■ Short exercise ■
Rewrite these rows, replacing "column header" with "table heading" and leaving everything else unchanged.

(Records from a data collection)

□ □ □

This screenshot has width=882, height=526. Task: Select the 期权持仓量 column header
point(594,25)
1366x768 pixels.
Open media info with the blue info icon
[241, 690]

□ □ □

■ Output for this task ■
This screenshot has width=882, height=526. Task: Select the 期权持仓量 table heading
point(594,25)
1366x768 pixels.
Open media info with the blue info icon
[241, 690]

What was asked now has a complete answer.